WORK TASK: In the entries below, find the line with "The width and" and the line with "You are a computer-use agent."; reproduce those two lines and all lines between them exactly, without pictures.

AVAILABLE RECORDS:
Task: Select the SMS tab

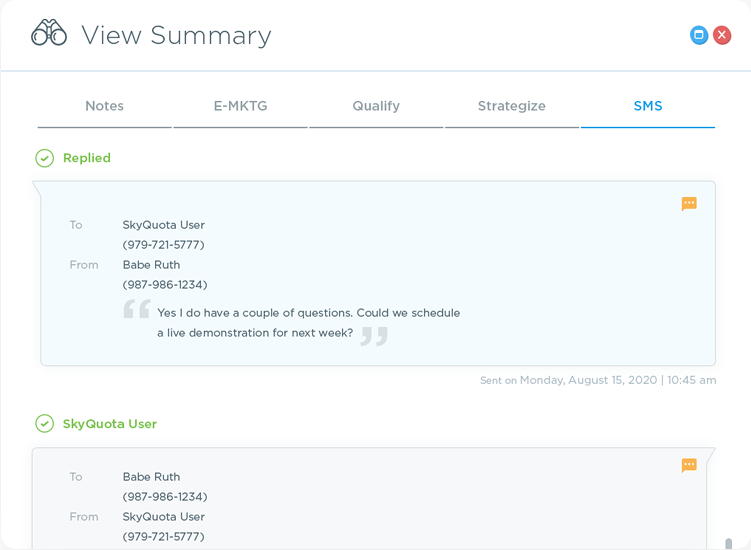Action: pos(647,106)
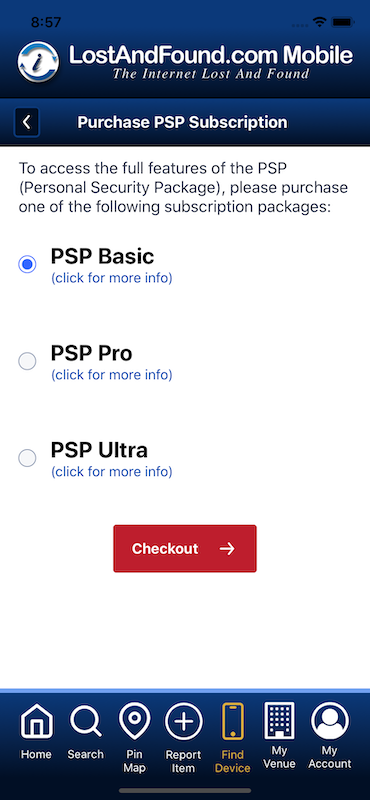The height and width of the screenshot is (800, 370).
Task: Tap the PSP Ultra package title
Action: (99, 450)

---

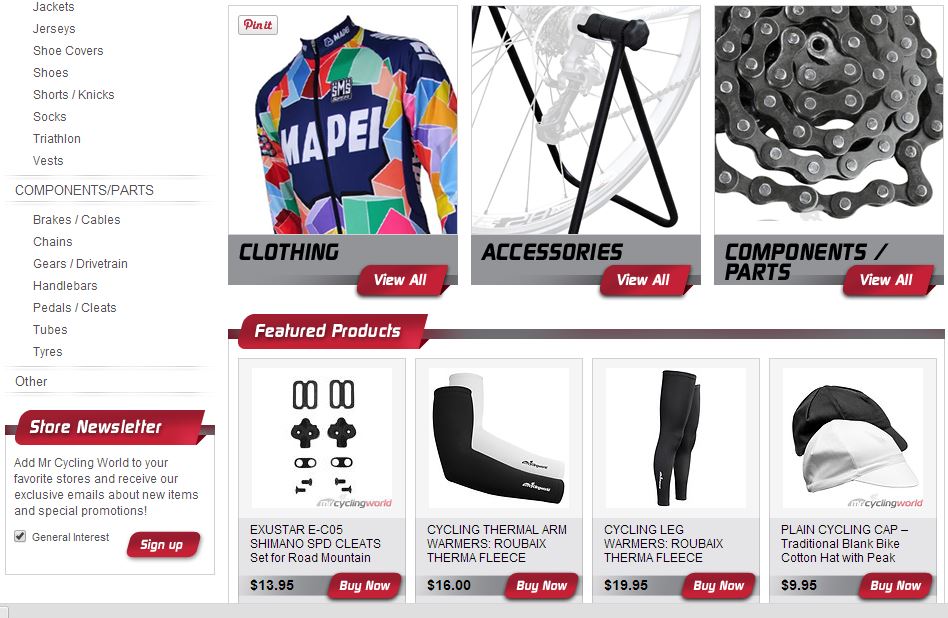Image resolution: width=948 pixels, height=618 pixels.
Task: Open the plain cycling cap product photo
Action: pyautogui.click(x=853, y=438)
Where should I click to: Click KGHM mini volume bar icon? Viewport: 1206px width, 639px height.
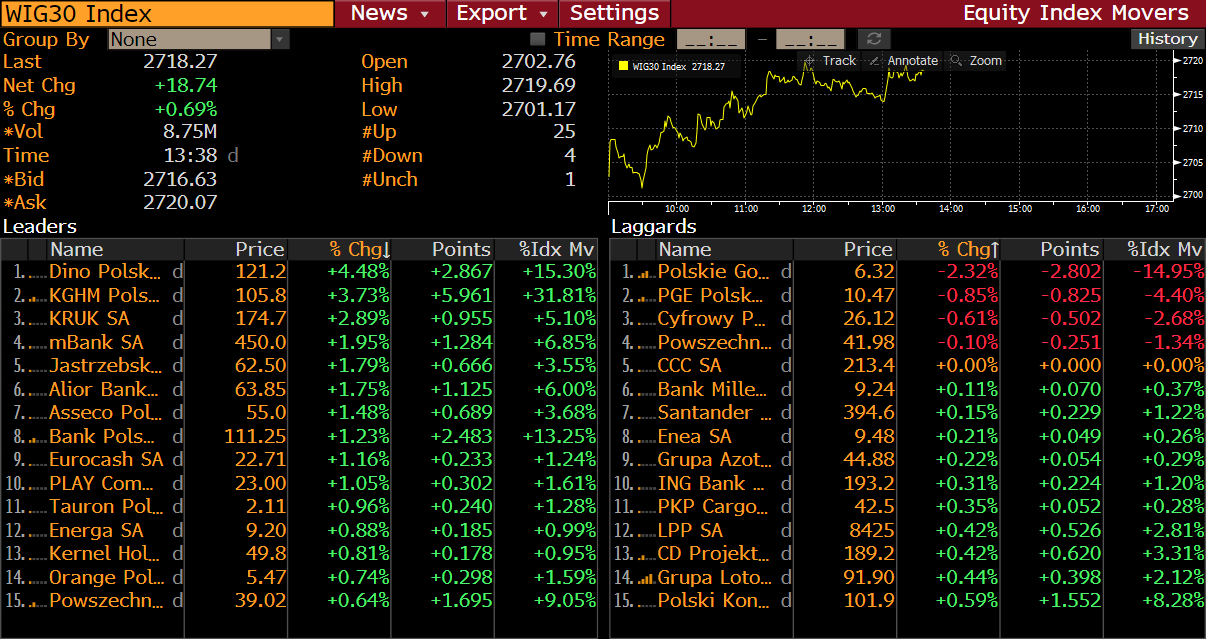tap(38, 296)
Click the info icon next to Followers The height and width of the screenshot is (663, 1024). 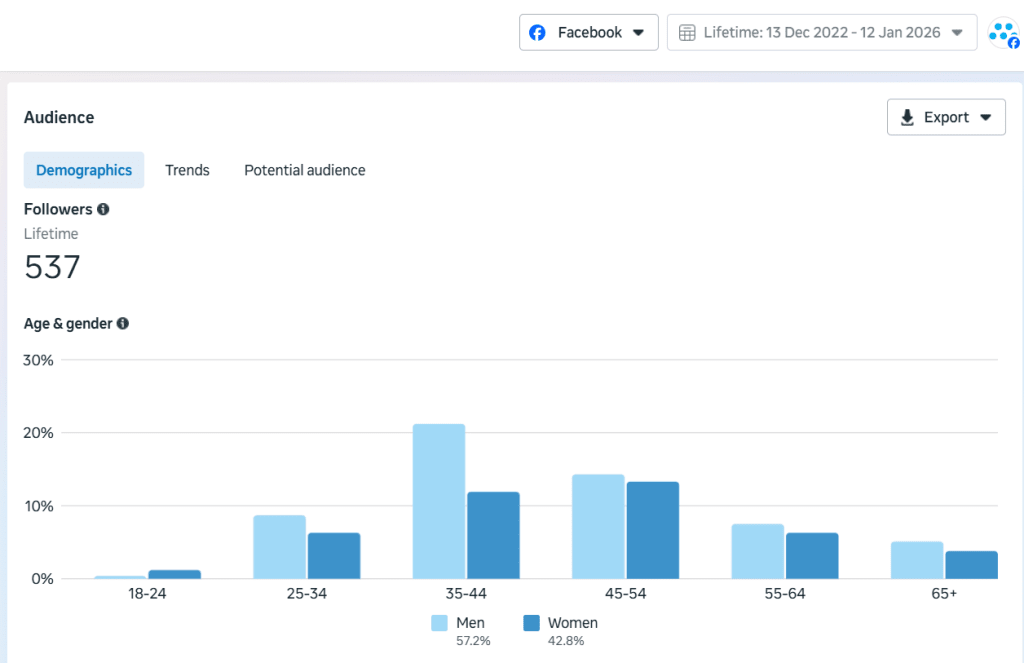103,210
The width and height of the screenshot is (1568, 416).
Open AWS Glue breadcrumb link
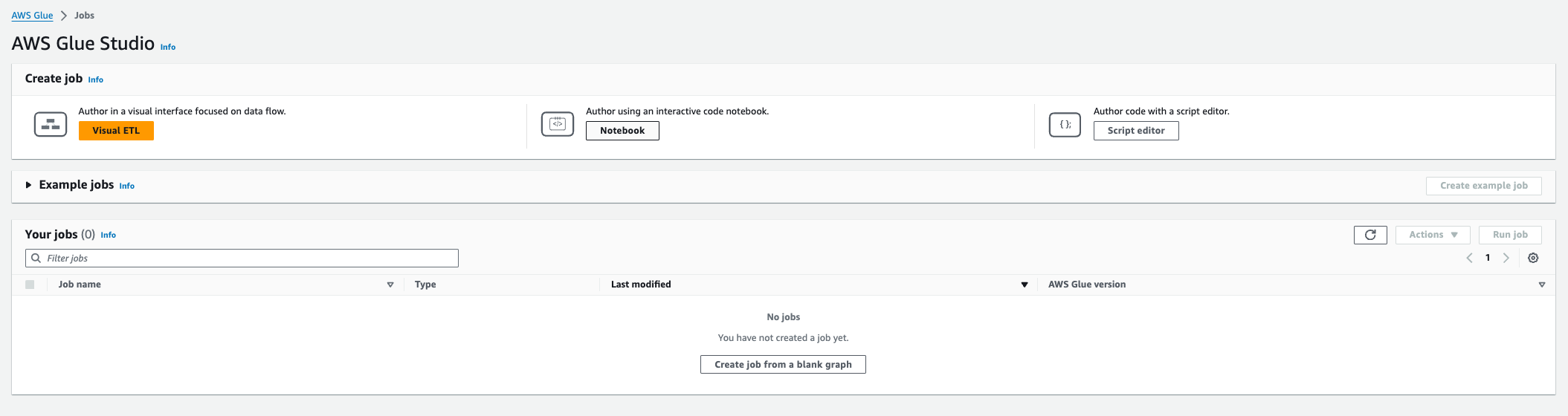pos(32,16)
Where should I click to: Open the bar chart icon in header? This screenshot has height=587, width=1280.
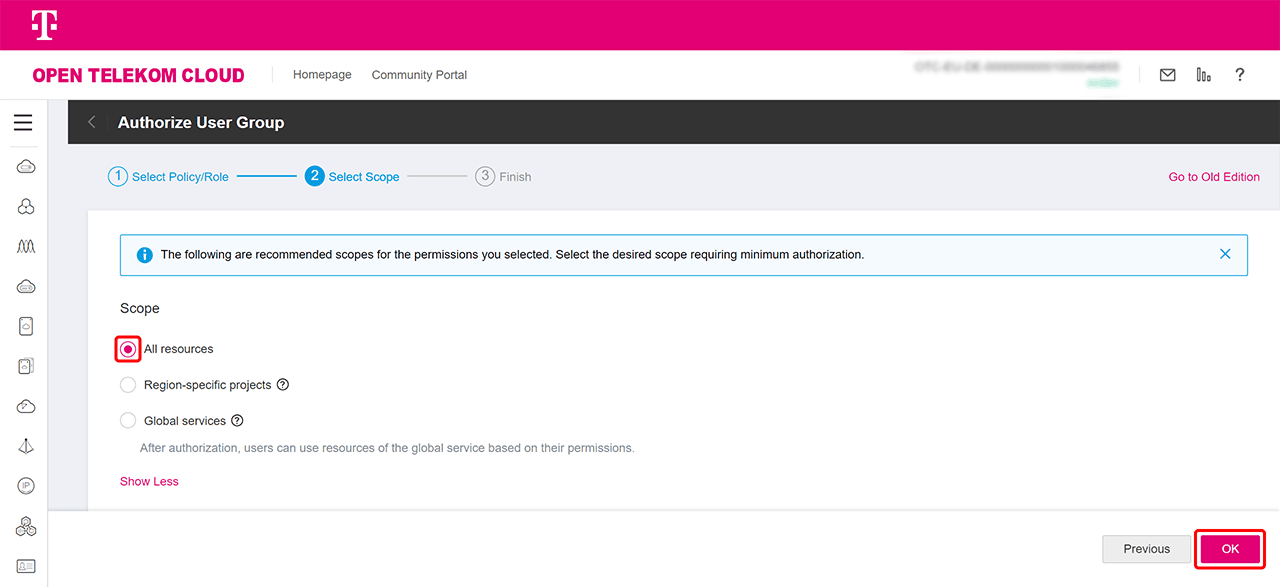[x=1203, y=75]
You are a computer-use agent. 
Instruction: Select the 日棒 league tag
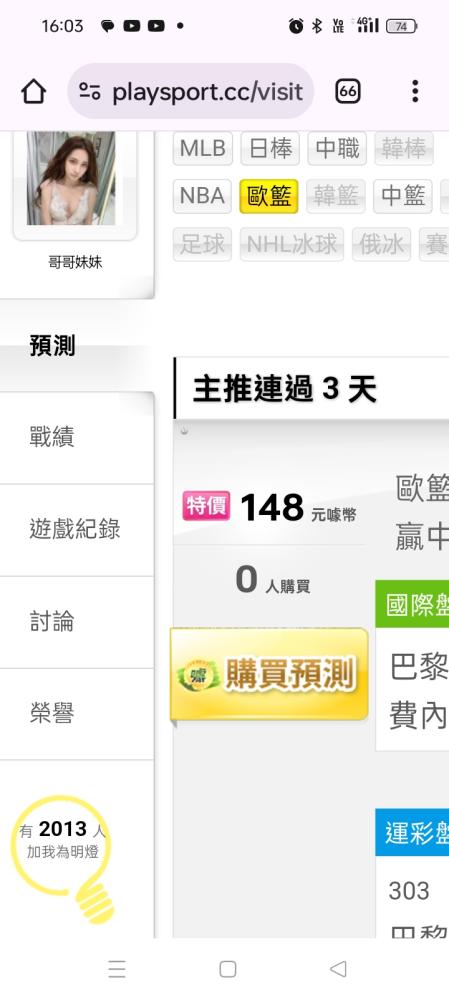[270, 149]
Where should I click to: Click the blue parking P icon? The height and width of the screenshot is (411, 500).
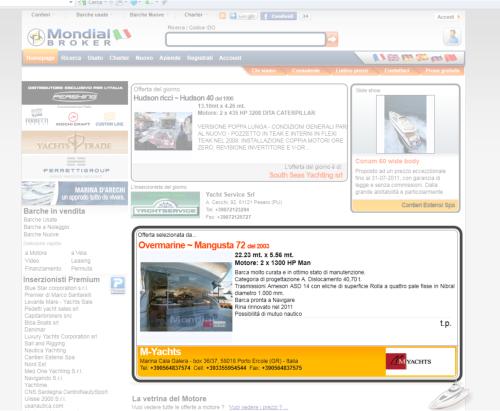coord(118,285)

==

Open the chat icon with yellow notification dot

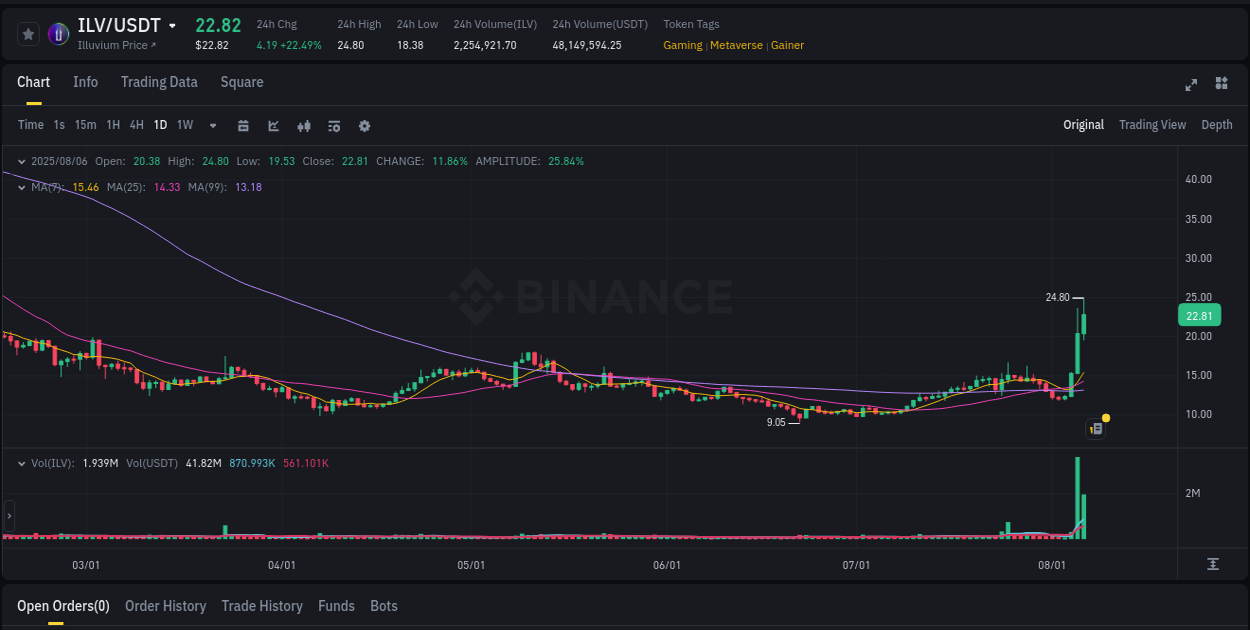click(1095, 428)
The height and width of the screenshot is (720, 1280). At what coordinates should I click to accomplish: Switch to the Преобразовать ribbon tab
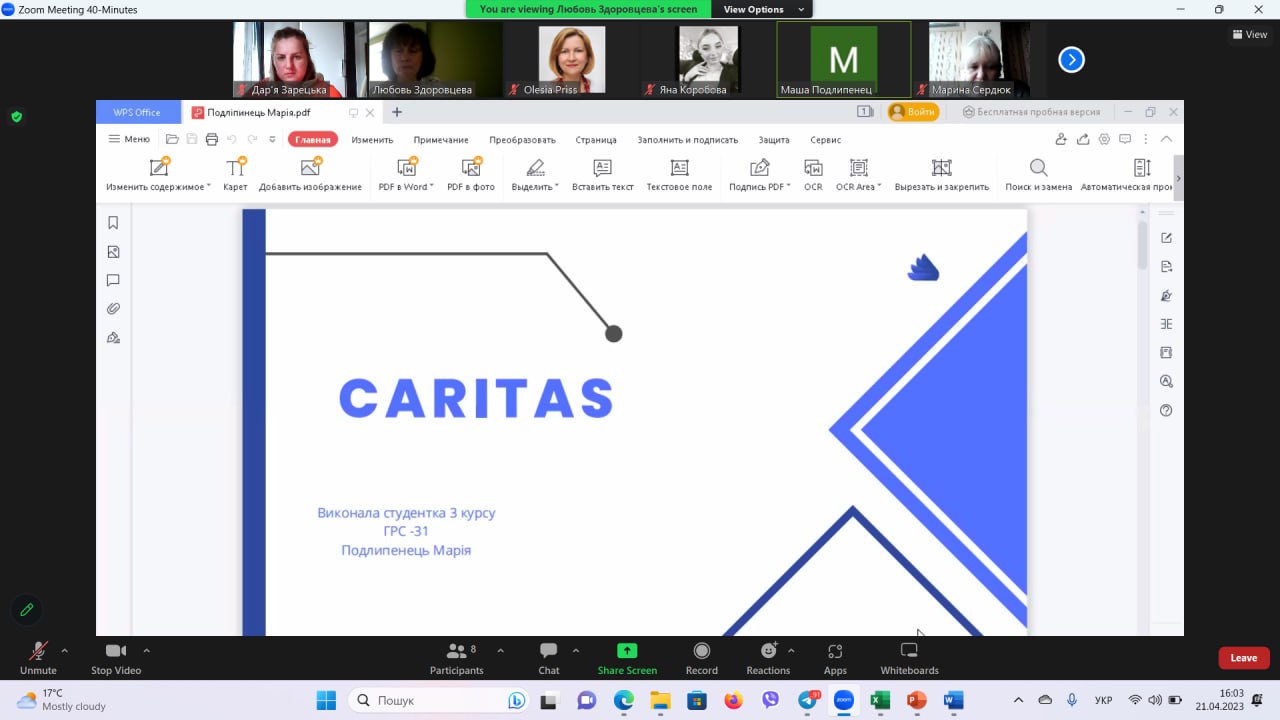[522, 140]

EXPECTED OUTPUT:
The width and height of the screenshot is (1568, 416).
Open AWS Glue breadcrumb link
pos(32,16)
Where should I click to: Open the bar chart icon in header? This screenshot has height=587, width=1280.
[x=1203, y=75]
You are a computer-use agent. 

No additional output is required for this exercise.